On 28 May, Mendip District Council granted Glastonbury Festivals a new premises licence for a 50,000-capacity concert to take place in September, including all of their requests. Matthew Phipps, partner and head of licensing (England & Wales), at UK law firm TLT represented Glastonbury Festivals. He says the result will no doubt inspire other festival organisers.
From the outside, I can imagine it must have appeared like ‘the impossible task’, but while the nature of some of the challenges was unique, the challenges and process themselves were very familiar. The key thing to remember is the absolute necessity of early and meaningful engagement with potential objectors and being able to evidence your approach at a contested hearing.

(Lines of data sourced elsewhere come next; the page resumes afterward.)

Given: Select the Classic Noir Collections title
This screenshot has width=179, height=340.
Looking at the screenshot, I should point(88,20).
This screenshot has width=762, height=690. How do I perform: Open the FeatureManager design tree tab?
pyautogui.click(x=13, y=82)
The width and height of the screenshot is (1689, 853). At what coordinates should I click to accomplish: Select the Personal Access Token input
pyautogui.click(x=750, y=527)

Getting a new licence can appear relatively straightforward. There is a form to complete, and conditions covering the four licensing objectives to cover off. But forms and formalities do nothing to allay the concerns of residents and officers. More often than not, their objections result in a contested hearing by a licensing committee of local councillors, adding delay, cost and uncertainty.
The best approach for all new events is to engage in pre-application consultation with officers and residents. This need not be unduly complicated. A good email introducing the proposals, attaching copies of the application and the proposed conditions perhaps also attaching the layout plan, as well as a presenter or at least an introduction to the proposal is always well received.

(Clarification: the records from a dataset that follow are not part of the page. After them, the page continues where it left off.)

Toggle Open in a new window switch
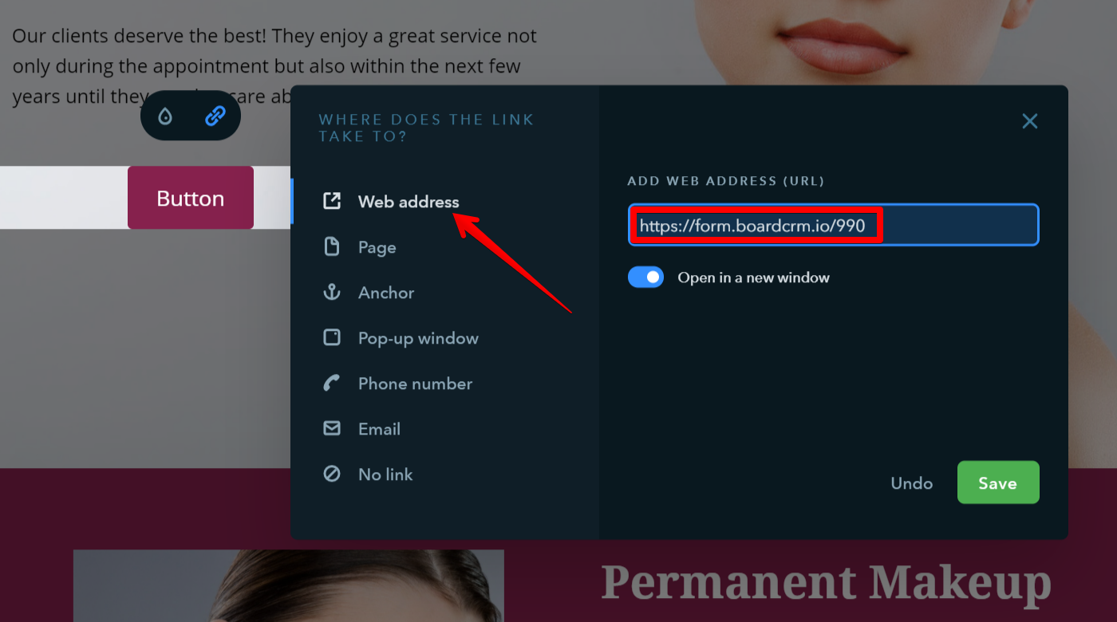 [x=645, y=277]
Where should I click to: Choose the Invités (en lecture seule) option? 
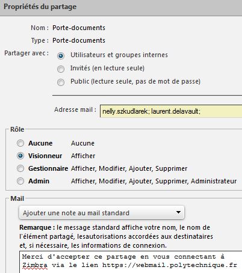coord(61,69)
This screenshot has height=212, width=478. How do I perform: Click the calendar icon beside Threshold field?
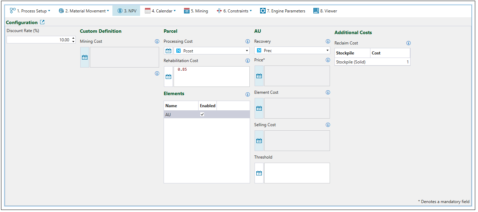(259, 173)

This approach sets the tone for the process. It will not necessarily avoid objections but it tips the odds in your favour. It gives officers and residents confidence that you are transparent and open. After the initial contact, follow up on the phone/Zoom and/or host meetings, perhaps do a site walkthrough and/or attend parish or village council meetings.
If you do face a fully contested licensing hearing, then being able to point to the manner in which you have engaged, the dialogue undertaken and the agreements reached on conditions is something that almost always impresses the licensing authority and the councillors. It might add a week or two’s delay to the submission of the application, but it is almost always a worthwhile investment.